◆ Exercise passage:
========================================

Will the website come back any time soon?
You can recover it
If you don't visit the site
it's not clear when it'll be working again unfortunately
expected duration of downtime maybe 3 h
You can just go in your file system and copy the local storage for the site. And then when it cleans it you put it back
is it a large scale hacking attempt?
What if I have multiple tabs open but haven’t visited them like I still have a few from yesterday open like if I don’t visit the site from those tabs does that count
I would close them, if it refreshes it's over
The core issue is resolved already
It's only some services take a bit to get going again
So we all are waiting for 2 hrs to pass😑🥲
Looks like internet backbone shenanigans
All types of services are down
It's not DNS
There's no way it's DNS
It was DNS
Well, yeah, but that would be if you remembered to copy it before it got cleared.

========================================

◆ Provided information:
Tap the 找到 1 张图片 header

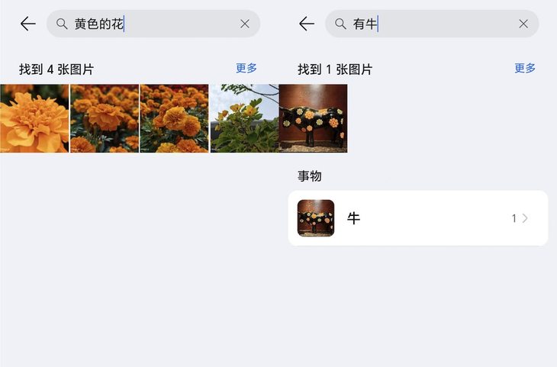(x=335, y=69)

========================================

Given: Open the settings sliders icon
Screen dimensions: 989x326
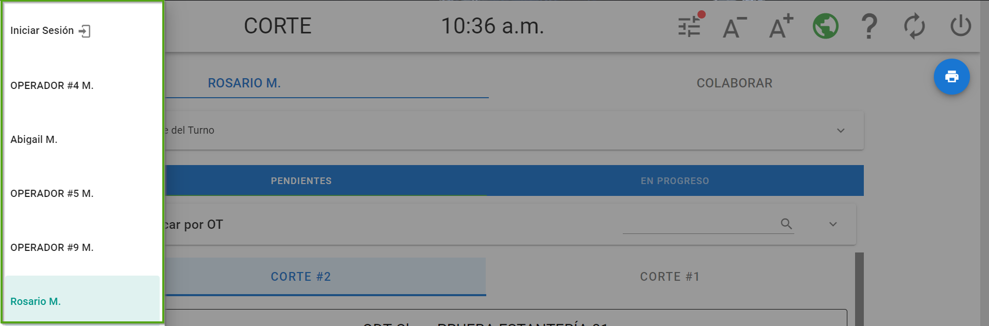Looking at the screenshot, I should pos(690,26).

========================================

◆ Exercise details: Write the next few messages of the chat thread about the website outage, starting after its last line.

◆ Answer to this problem:
Is it back up because I can access it but all my chats are gone
Well. You weren't supposed to access it if you want your chats 😅
Because that's what clears them
I’m aware now but I accessed it before I asked, note for next time
Is battle back yet
fun fact: the meta ai "discover" feed does not require a log in
anyone can see (accidentally) shared conversations
edith norman is depressing
LM arena has chat history since when
Ok I kind of changed my mind on o3-pro after more testing... It may not surprise you with shockingly good solutions beyond normal o3-high level, but they managed to fix the fails of it to quite significant extent. Wouldn't be surprised now if it does beat Gemini on simple-bench 👀
parallel compute does give it more capacity to reconsider and do additional things, even if in a more limited scope
yeah probably.
My initial impressions were mostly based on the facts that it seems to be more concise and does not have more intelligence / isn't more capable in an obvious way. But it is "less dumb" where o3 can blunder, naturally improving the overall performance
and also google can simply do this best of n search to beat it again, scaling the number of times you run the llm isnt that impressive
run gemini 1000 times and you probably beat human baseline of simplebench, its about the cost to performance
10+ % gain for pro is very realistic tbh
they are welcome to do so. For now o3-pro is released and deep think isn't.
And the pricing of o3-pro is not ridiculous anymore, unlike it was with o1-pro...
its $20/$80 compared to $1.25/$10 for 2.5 pro, you are comparing different levels of pricing
deep think is not gonna be $1.25/$10. Also look at Anthropic pricing. OpenAI are far from being the worst offender anymore lol
and o3 is a very different model to 2.5pro with different strengths...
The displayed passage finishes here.